**The task**
Give back every entry exactly as it is written, but not the pictures.

⁂

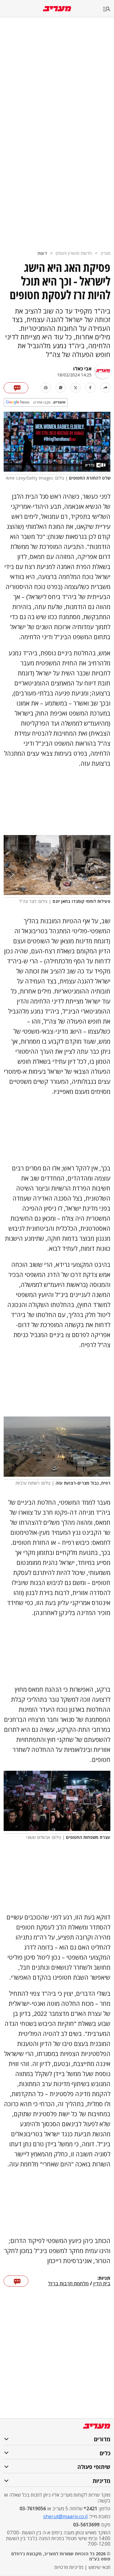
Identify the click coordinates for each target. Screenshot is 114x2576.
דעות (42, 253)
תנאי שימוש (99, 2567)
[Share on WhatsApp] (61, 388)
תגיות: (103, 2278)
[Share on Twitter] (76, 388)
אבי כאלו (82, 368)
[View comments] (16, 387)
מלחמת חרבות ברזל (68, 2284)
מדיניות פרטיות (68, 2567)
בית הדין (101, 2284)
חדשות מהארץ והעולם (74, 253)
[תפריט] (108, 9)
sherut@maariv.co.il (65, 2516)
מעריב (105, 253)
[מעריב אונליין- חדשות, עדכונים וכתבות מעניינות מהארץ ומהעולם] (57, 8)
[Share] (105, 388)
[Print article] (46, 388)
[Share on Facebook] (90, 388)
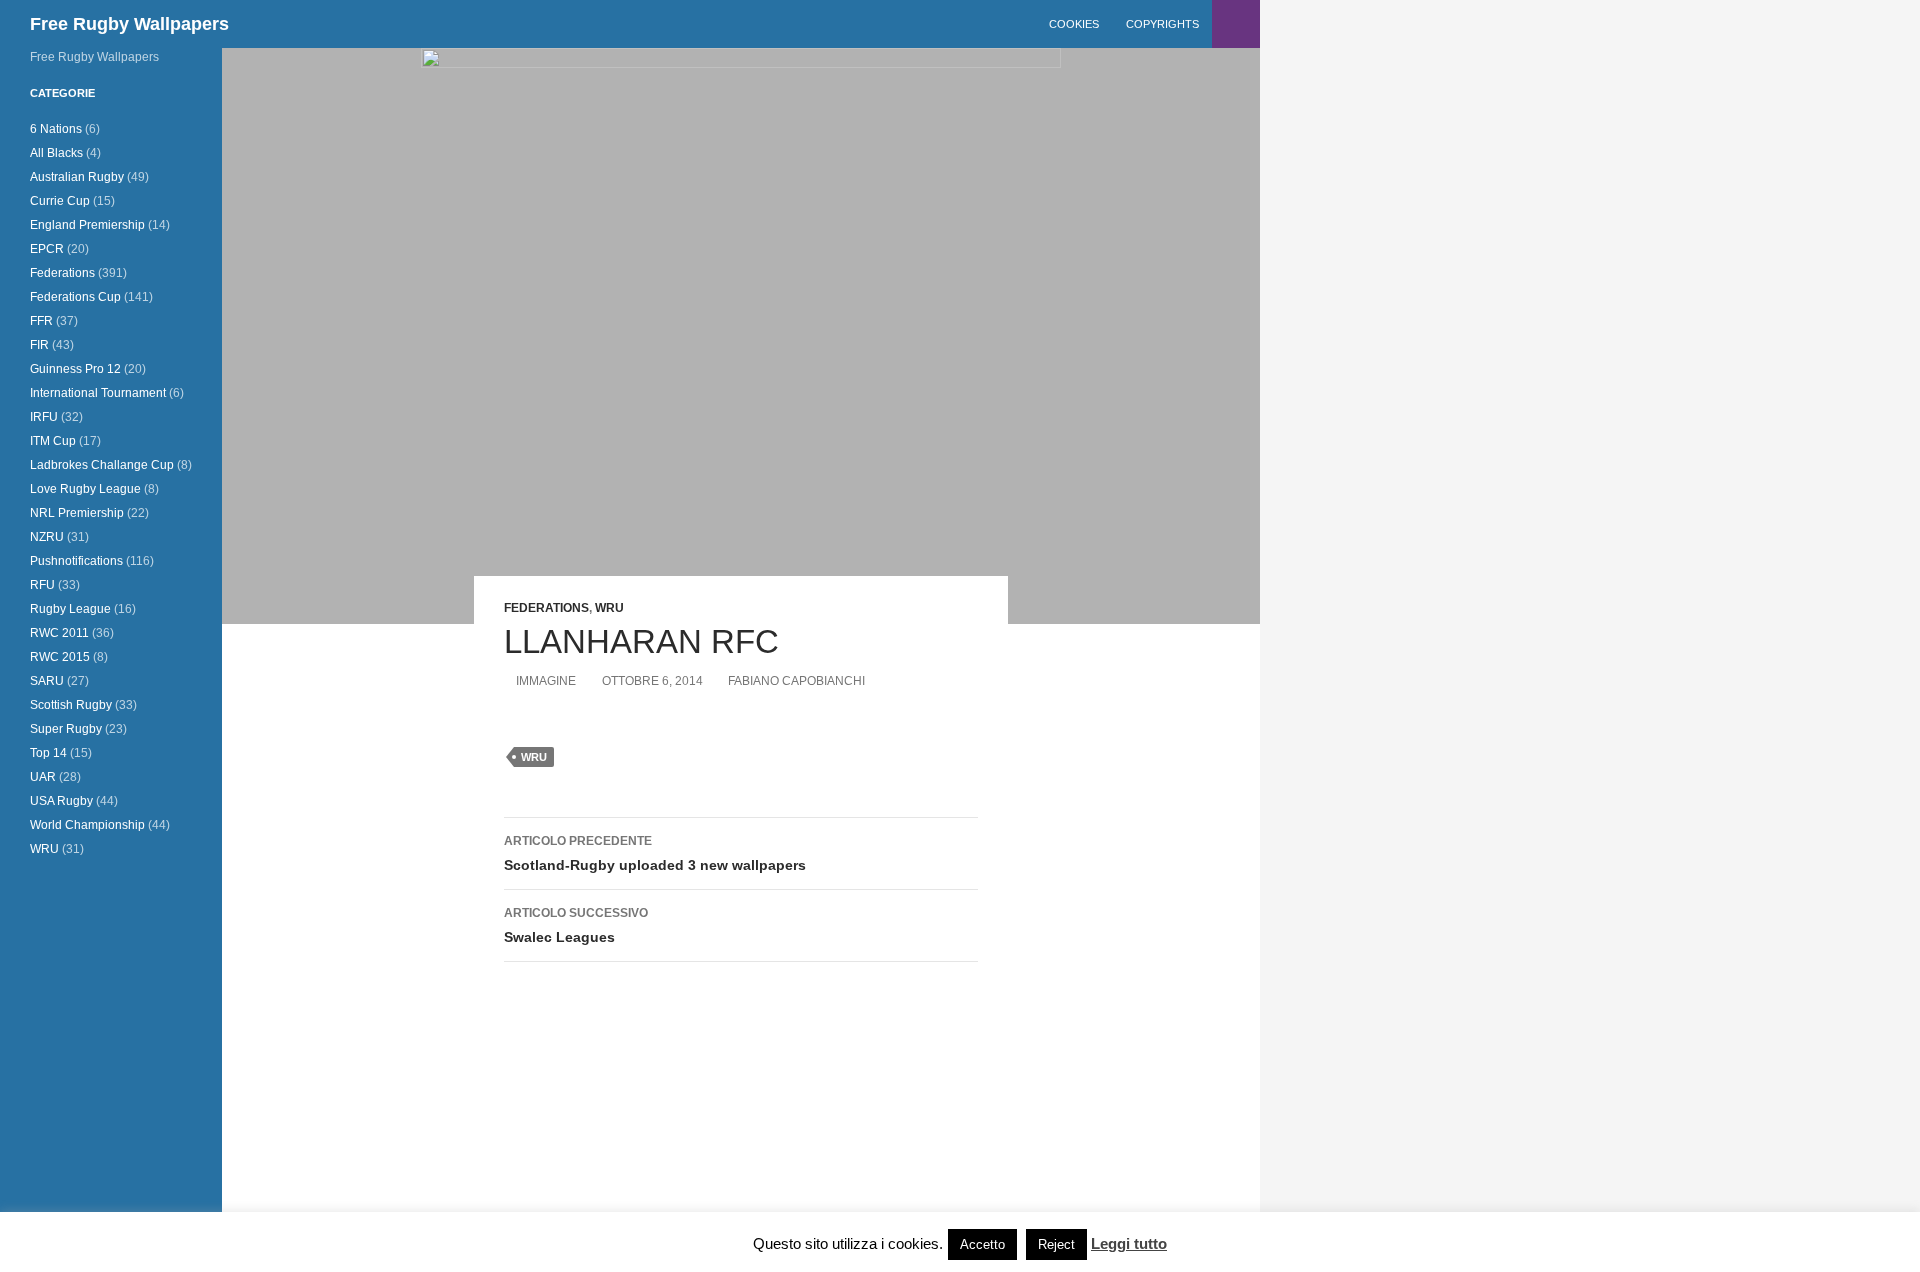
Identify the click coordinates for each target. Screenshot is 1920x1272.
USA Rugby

⁂

**Answer space**
Identify the click coordinates for each target. Screenshot is 114x2576.
דעות (42, 253)
תנאי שימוש (99, 2567)
[Share on WhatsApp] (61, 388)
תגיות: (103, 2278)
[Share on Twitter] (76, 388)
אבי כאלו (82, 368)
[View comments] (16, 387)
מלחמת חרבות ברזל (68, 2284)
מדיניות פרטיות (68, 2567)
בית הדין (101, 2284)
חדשות מהארץ והעולם (74, 253)
[תפריט] (108, 9)
sherut@maariv.co.il (65, 2516)
מעריב (105, 253)
[מעריב אונליין- חדשות, עדכונים וכתבות מעניינות מהארץ ומהעולם] (57, 8)
[Share] (105, 388)
[Print article] (46, 388)
[Share on Facebook] (90, 388)
Identify the click coordinates for each target. Screenshot is 1920x1272.
USA Rugby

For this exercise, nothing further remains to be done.